- What is needed: Gather every line below that contains the string "ryšio". The match is case-sensitive.

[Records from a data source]
============

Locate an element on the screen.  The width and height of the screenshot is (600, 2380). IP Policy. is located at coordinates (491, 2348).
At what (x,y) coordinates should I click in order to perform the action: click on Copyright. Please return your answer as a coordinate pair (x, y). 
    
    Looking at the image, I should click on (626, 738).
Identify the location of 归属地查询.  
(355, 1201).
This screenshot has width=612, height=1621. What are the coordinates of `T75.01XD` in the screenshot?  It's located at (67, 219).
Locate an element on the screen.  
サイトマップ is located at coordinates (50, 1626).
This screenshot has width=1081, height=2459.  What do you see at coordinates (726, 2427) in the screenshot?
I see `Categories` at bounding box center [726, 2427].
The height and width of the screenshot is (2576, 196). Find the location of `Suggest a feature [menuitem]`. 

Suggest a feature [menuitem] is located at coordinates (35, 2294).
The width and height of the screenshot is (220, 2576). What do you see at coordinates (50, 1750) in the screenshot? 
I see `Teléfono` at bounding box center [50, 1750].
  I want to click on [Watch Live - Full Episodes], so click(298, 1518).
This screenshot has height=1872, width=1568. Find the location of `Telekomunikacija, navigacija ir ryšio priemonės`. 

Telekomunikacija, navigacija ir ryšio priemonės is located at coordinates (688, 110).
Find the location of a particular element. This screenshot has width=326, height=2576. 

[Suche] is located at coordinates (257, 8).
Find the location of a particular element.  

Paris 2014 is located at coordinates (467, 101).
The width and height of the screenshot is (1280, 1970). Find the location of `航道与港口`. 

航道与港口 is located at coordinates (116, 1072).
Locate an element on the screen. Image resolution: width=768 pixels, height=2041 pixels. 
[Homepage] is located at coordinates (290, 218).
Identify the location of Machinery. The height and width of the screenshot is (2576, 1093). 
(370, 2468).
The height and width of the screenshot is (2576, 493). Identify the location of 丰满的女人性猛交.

============

- The response:
This screenshot has height=1872, width=1568. Find the location of `Telekomunikacija, navigacija ir ryšio priemonės`. 
Telekomunikacija, navigacija ir ryšio priemonės is located at coordinates (688, 110).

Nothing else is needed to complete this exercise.